Formula Negocio Online
Após adiamento, Segunda Turma do STF decide julgar nesta terça dois pedidos de liberdade de Lula
25/06/2019 16:32 em Novidades

Após adiamento, Segunda Turma do STF decide julgar nesta terça dois pedidos de liberdade de Lula

 

Os cinco ministros do colegiado acolheram pedido da defesa do ex-presidente para que análise dos habeas corpus do petista fosse priorizada. Ao final do julgamento, Lula pode ser solto.

 


 

A Segunda Turma do Supremo Tribunal Federal (STF) decidiu retomar nesta terça-feira (25) o julgamento de dois habeas corpus apresentados pela defesa do ex-presidente Luiz Inácio Lula da Silva. A decisão foi tomada pelos cinco ministros que integram o colegiado no início da sessão a pedido da defesa do petista. Ao final da análise do caso, Lula pode ser libertado.
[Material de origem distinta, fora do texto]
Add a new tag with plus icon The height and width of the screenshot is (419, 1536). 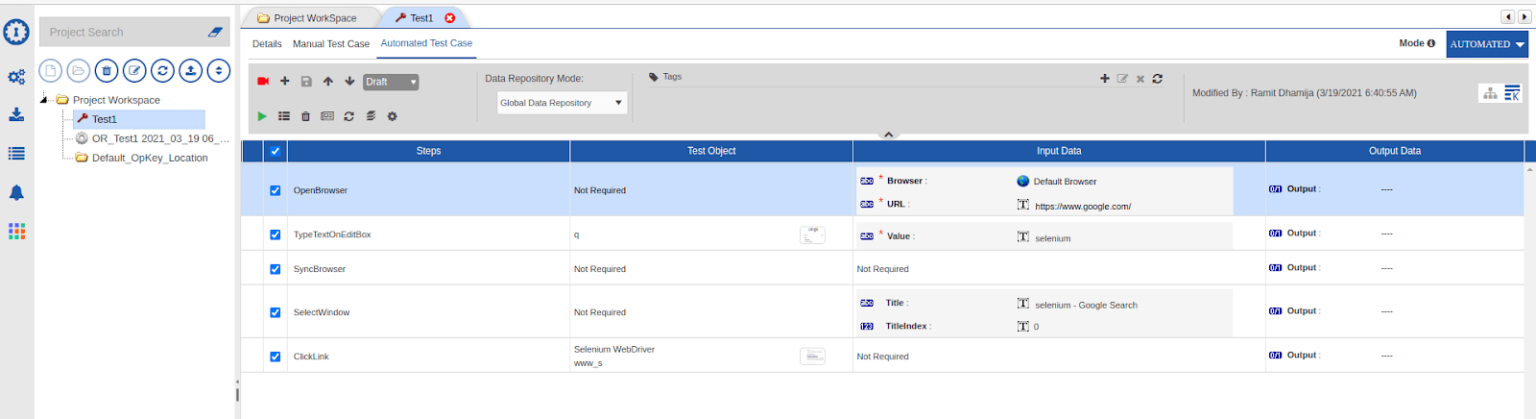click(x=1105, y=78)
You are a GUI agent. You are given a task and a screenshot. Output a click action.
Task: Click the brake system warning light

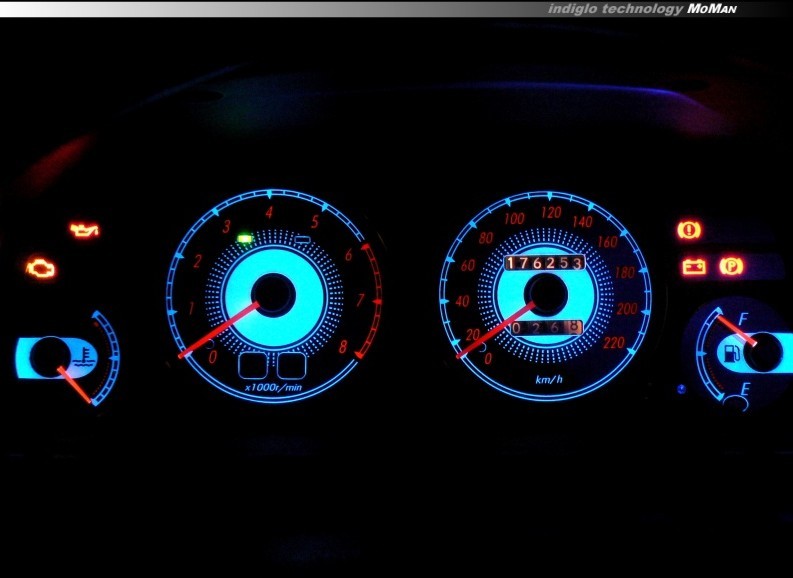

O julgamento estava agendado para ser retomado nesta terça, porém, havia sido adiado nesta segunda-feira (24) depois que o ministro Gilmar Mendes pediu a retirada de um dos pedidos de liberdade de pauta.
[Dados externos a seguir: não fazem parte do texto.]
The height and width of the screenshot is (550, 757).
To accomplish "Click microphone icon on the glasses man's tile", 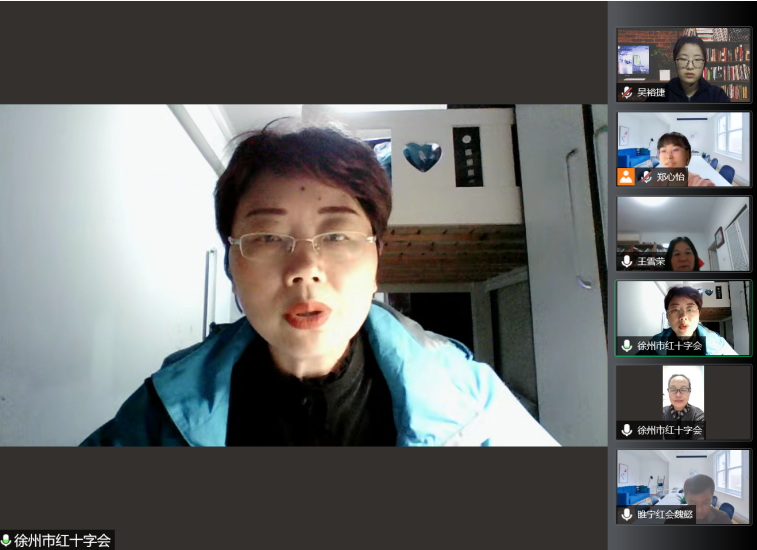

No entanto, no início da sessão desta terça-feira, o advogado Cristiano Zanin Martins, responsável pela defesa do ex-presidente, pediu a palavra e, da tribuna do colegiado, solicitou prioridade no julgamento do habeas corpus argumentando que Lula está preso há mais de 400 dias. "Estamos diante de um caso cujo julgamento já foi iniciado", ponderou o criminalista.

Os ministros da Segunda Turma vão analisar dois habeas corpus nesta terça-feira:

 

·         um no qual os advogados do ex-presidente questionam a atuação do relator da Lava Jato no Superior Tribunal de Justiça (STJ), ministro Felix Fischer

·         outro em que é apontada a suspeição do ex-juiz e atual ministro da Justiça, Sérgio Moro, durante o processo no qual o ex-presidente foi condenado

·         O segundo pedido de liberdade de Lula foi apresentado pela defesa no ano passado, na ocasião em que Sérgio Moro aceitou o convite de Jair Bolsonaro para comandar o Ministério da Justiça.
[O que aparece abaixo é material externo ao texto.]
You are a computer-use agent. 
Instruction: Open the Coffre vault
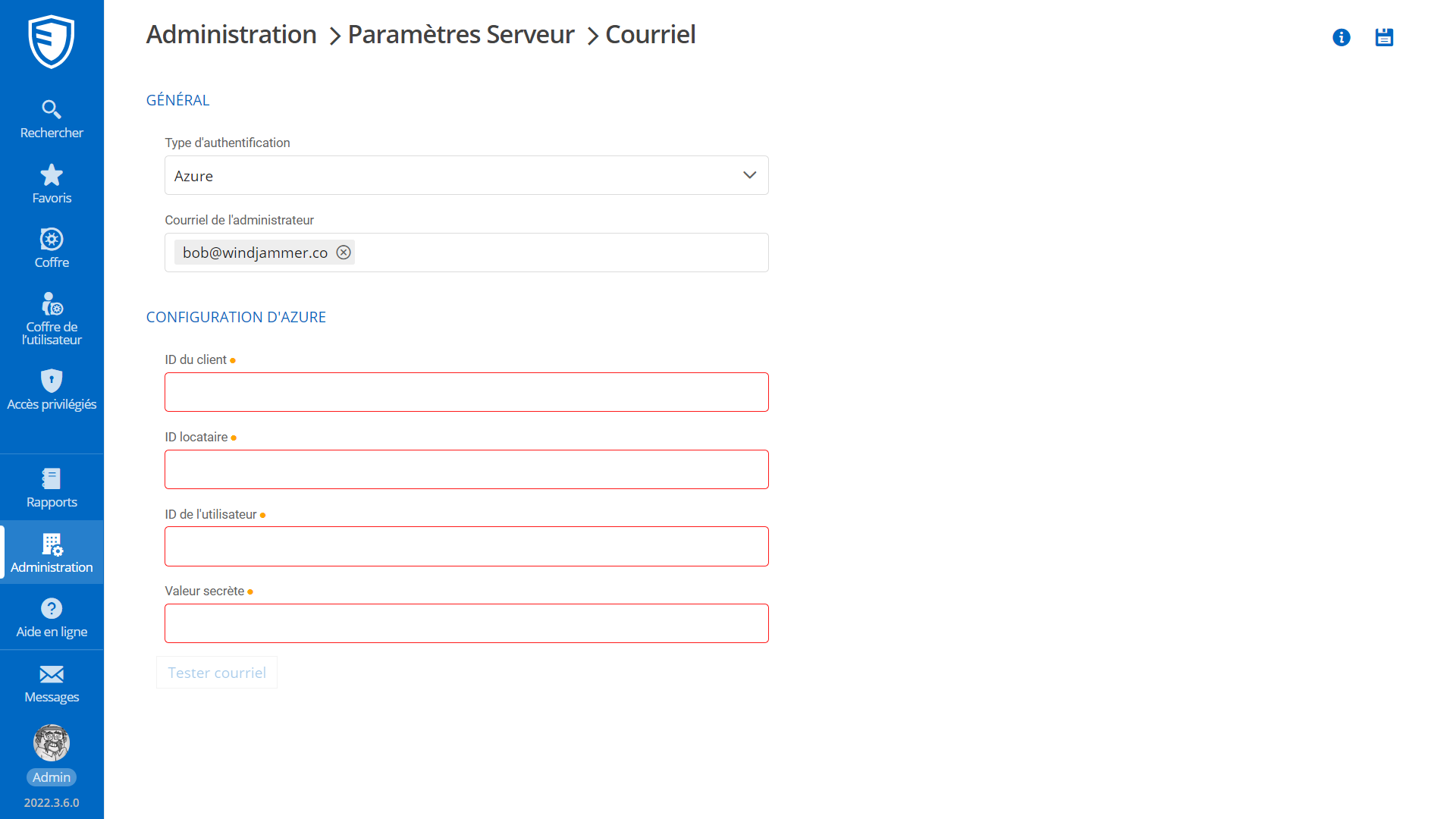52,249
·         O pedido de liberdade começou a ser julgado em dezembro pela Segunda Turma do Supremo, mas foi interrompido antes de ser concluído. Na ocasião, os ministros Luiz Edson Fachin e Cármen Lúcia votaram contra o pedido para conceder liberdade a Lula.

·         No habeas corpus, a defesa do ex-presidente questiona a atuação e a imparcialidade do atual ministro da Justiça no julgamento do petista na primeira instância da Justiça Federal pelo caso do triplex do Guarujá (SP). À época, Moro era o juiz responsável pela Lava Jato no Paraná.

·         Foi o atual ministro da Justiça do governo Bolsonaro quem condenou o petista na primeira instância, a 9 anos e 6 meses de prisão. Esse processo culminou na prisão de Lula após a condenação ter sido confirmada em segunda instância em janeiro do ano passado pelo Tribunal Regional Federal da 4ª Região (TRF-4).

COMENTÁRIOS
Comentário enviado com sucesso!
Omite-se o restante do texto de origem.